*** Opening DATA RECORDS ***

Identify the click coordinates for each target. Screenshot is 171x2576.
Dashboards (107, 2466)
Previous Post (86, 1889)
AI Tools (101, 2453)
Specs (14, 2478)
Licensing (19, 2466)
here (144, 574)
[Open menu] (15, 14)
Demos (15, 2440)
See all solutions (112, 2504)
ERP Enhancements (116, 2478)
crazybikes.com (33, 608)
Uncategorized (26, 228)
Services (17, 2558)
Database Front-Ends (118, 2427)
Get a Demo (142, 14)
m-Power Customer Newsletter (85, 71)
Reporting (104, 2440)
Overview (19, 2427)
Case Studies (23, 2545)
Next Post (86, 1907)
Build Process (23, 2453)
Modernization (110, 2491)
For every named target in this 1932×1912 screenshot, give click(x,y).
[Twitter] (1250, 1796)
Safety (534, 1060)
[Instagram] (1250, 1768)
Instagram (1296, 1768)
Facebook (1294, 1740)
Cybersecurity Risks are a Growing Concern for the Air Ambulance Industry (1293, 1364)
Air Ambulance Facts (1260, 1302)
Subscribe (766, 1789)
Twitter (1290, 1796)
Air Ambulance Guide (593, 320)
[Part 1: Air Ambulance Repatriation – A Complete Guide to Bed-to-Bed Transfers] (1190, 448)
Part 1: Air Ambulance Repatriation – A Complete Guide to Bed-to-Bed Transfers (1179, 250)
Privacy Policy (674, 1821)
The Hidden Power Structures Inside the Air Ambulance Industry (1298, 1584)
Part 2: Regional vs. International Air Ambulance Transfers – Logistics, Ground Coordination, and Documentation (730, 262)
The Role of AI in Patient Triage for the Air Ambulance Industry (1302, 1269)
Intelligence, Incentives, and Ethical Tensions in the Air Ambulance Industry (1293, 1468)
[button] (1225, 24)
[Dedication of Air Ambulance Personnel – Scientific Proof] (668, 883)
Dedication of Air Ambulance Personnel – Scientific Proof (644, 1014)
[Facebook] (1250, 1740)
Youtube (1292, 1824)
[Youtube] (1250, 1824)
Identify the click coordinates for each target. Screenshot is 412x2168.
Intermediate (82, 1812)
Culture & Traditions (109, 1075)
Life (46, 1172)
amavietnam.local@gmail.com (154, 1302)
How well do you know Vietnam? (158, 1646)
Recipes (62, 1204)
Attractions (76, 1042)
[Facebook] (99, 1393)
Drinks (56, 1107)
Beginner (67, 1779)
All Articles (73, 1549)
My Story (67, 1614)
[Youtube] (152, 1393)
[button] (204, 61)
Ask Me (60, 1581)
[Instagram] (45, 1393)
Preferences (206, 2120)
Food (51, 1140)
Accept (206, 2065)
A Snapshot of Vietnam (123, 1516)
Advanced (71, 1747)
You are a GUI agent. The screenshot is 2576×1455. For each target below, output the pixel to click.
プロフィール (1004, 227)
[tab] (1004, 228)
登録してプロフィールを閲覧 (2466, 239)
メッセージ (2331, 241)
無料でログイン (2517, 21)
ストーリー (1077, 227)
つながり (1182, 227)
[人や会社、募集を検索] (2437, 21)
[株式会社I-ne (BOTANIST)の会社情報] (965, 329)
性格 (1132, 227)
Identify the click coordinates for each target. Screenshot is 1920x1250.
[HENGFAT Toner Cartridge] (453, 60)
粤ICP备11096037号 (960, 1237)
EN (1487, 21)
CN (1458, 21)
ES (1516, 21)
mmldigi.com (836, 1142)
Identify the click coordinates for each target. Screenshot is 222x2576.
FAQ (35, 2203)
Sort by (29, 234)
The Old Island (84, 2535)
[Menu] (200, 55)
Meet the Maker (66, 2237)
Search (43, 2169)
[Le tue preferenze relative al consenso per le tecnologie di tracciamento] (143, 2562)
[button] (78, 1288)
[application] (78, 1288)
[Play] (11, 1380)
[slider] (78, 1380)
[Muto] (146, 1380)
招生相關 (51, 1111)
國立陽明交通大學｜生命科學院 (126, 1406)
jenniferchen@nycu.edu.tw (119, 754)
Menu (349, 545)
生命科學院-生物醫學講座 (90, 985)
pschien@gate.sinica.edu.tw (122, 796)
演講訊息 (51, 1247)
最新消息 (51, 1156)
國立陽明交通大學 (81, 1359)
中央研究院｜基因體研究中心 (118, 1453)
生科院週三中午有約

*** Closing DATA RECORDS ***

Tell how many lines in the records above carry the word "Complete". Only the number should appear in the reply.

2